[Problem details]:
Present every line of the data below as a numbered list, leaving out any blank lines.

◇ ◇ ◇ ◇

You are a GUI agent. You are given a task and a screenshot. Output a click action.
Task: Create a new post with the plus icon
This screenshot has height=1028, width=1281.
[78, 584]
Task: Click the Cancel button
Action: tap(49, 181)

◇ ◇ ◇ ◇

[Correct answer]:
1. You are a GUI agent. You are given a task and a screenshot. Output a click action.
2. Task: Create a new post with the plus icon
3. This screenshot has height=1028, width=1281.
4. [78, 584]
5. Task: Click the Cancel button
6. Action: tap(49, 181)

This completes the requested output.